Example issue found in the use case: while owl:minCardinality was shown in the beta version of WebVOWL as expected, owl:maxCardinality was not shown at all

In one of the test cases for WebVOWL, we generated an ontology with OntoBench containing all OWL language constructs that are supported according to the VOWL 2 specification [13]. We could uncover two issues this way: (1) The VOWL 2 specification states that owl:Nothing should either be visualized the same way as owl:Thing or should not be visualized at all, the latter being recommended. However, when we visualized the generated ontology with a beta version of WebVOWL, we discovered that owl:Nothing was incorrectly displayed as an external class. (2) While inspecting the indicated cardinalities in the visualization, we realized that in contrast to owl:minCardinality, owl:maxCardinality was not displayed at all in the beta version of WebVOWL (cf. Fig. 2). As can be seen in the figure, the generated names help to spot the concepts in the visualization and to interpret them correctly.
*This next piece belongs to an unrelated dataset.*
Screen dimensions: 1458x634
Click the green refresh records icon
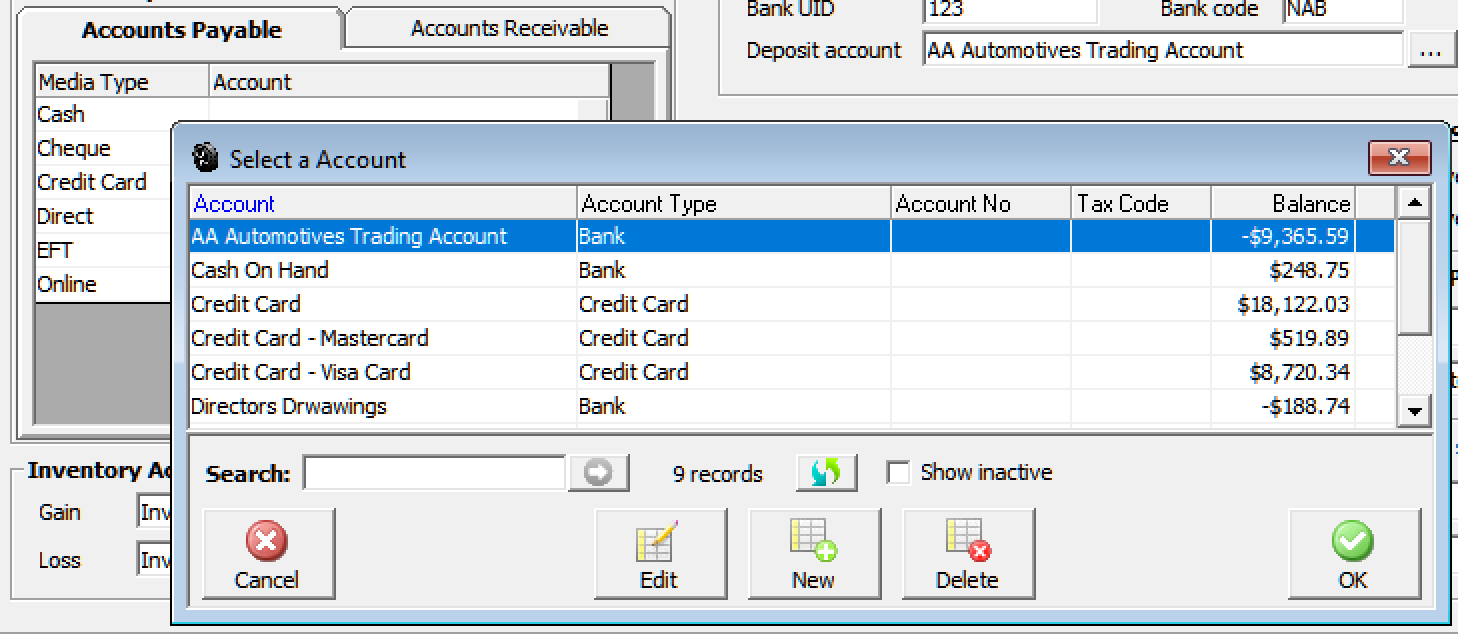point(826,473)
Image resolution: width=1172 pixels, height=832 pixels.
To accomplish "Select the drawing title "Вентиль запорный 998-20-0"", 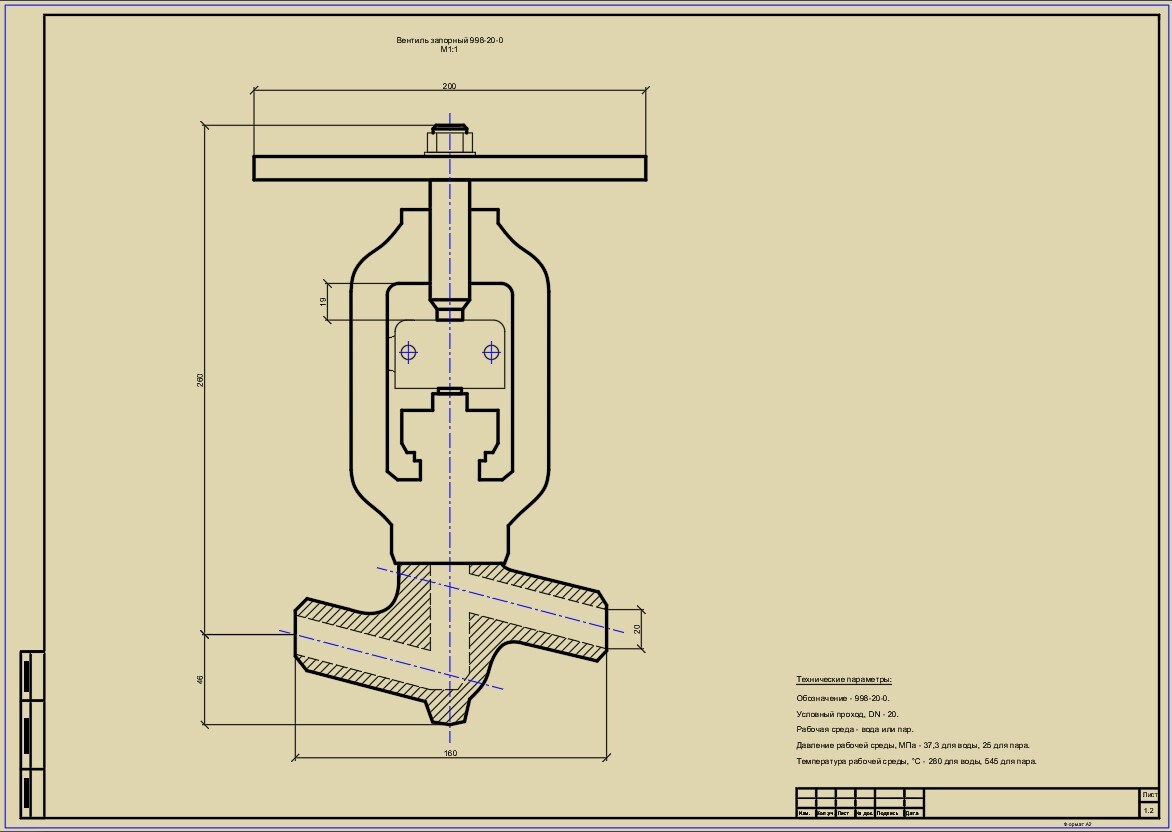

OntoBench can be extended to also include cases for ABox testing, without affecting the general approach. For instance, we added some specific test cases for the WebVOWL tool, among others a test case generating 1000 instances for a class. However, there is a high variety of such ABox test cases and its systematic investigation constitutes a considerable research effort that would warrant a separate project.

7 Conclusion

The application example illustrates how easy it is to test ontology tools like WebVOWL with OntoBench. Instead of creating suitable test cases from scratch with quite some effort, or searching for existing ontologies that contain those or similar cases, OntoBench allows to quickly generate tailored and consistent ontologies with only a few clicks.